2. The complainants lodged constitutional complaints and made applications for a temporary injunction against the orders of the HessVGH. They did not directly impugn the lawfulness of the extension of the airport itself but exclusively challenged alleged infringements on the part of the HessVGH when denying the motions of challenge for fear of bias. On the one hand, they alleged violations of the procedural guarantee of a hearing in court, which is enshrined in the Basic Law, because no hearing had been conducted on a brief by the opposing party concerning the motions of challenge for fear of bias. On the other hand, it was argued that there had been a violation of the right to one's lawful judge, in particular because the HessVGH had allegedly dealt with the motions of challenge for fear of bias in an arbitrary manner and had allegedly violated the precept of effective legal protection by not deciding immediately on the basis of a mere weighing of interests but on the basis of a summary examination of the prospects of success in the main action.

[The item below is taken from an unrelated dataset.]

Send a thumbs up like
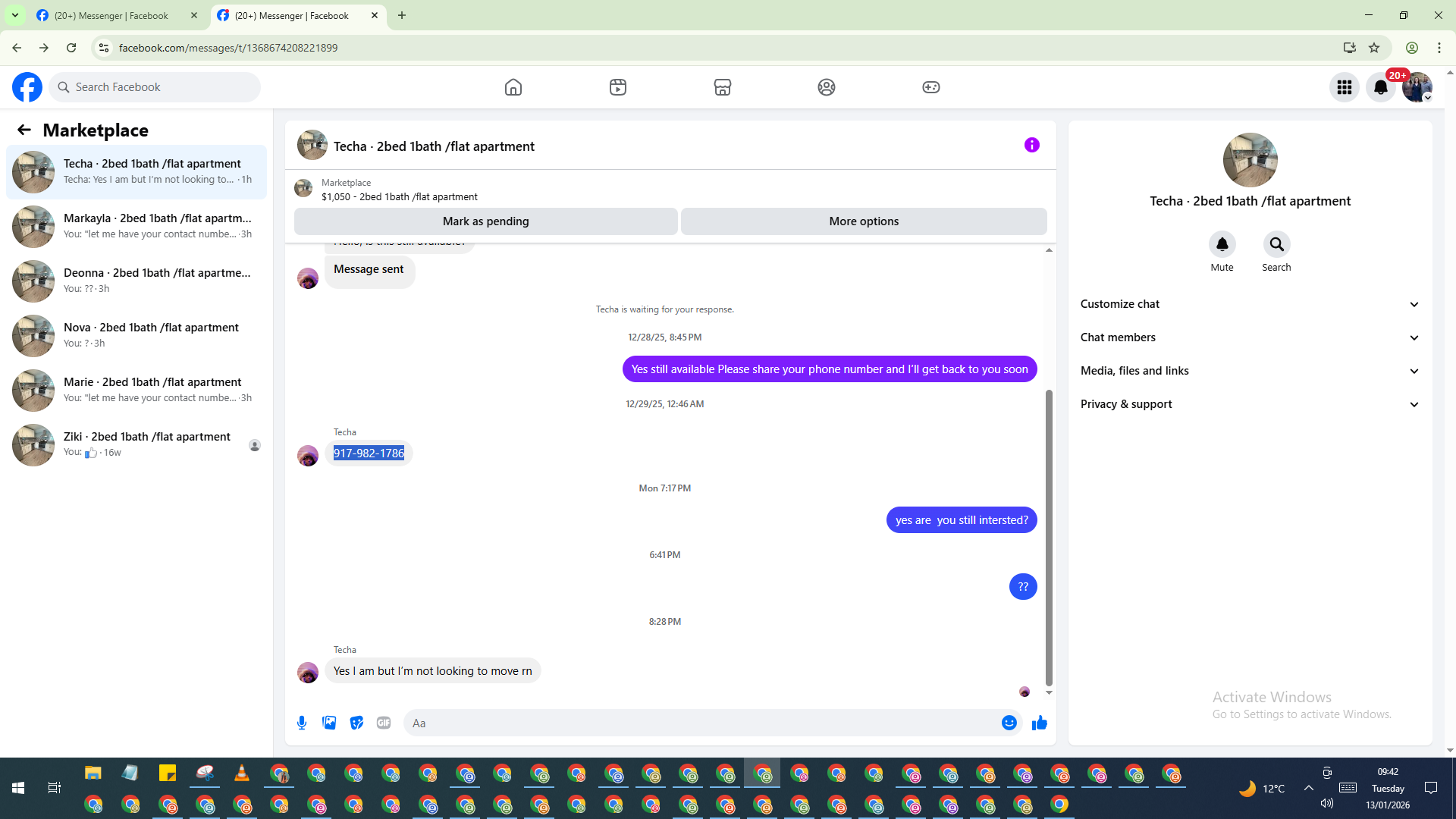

3. The constitutional complaints and the motions for a temporary injunction were unsuccessful without exception. In essence, this is based on the following considerations:
Even if the HessVGH initially did not provide the complainants with an opportunity to give their opinion on the briefs by the opposing party concerning the motions of challenge for fear of bias, its rulings are not based on this possible infringement of the right to a hearing in court. For it can be ruled out that the hearing would have resulted in a decision on the motions of challenge for fear of bias that would have been more favourable to the complainants. In this context, it must be taken into account that after the denial of the motions of challenge for fear of bias by the HessVGH, the complainants had the opportunity to make a statement on the opposing party's briefs in subsequent roceedings (challenge of the violation of the right to a hearing in court). The HessVGH, however, did not deem this statement legally relevant.
The Federal Constitutional Court also could not establish that there had been a violation of the right to one's lawful judge. In particular, the HessVGH did not arbitrarily assume that the judges of the adjudicating Senate were not biased. As regards the reproach that had been raised of a unilateral agreement with the opposing party as regards the point in time of the decision, it explained in a very justifiable manner that this point in time was known, or could have been known, to all parties.
In view of the airport operator's promise that it would wait until the court ruling, it was unobjectionable that the HessVGH decided on the motions for a temporary injunction only in January 2009, and in doing so focused on the prospects of success in the main action (which were lacking in the opinion of the HessVGH) instead of deciding immediately on the basis of a mere weighing of interests.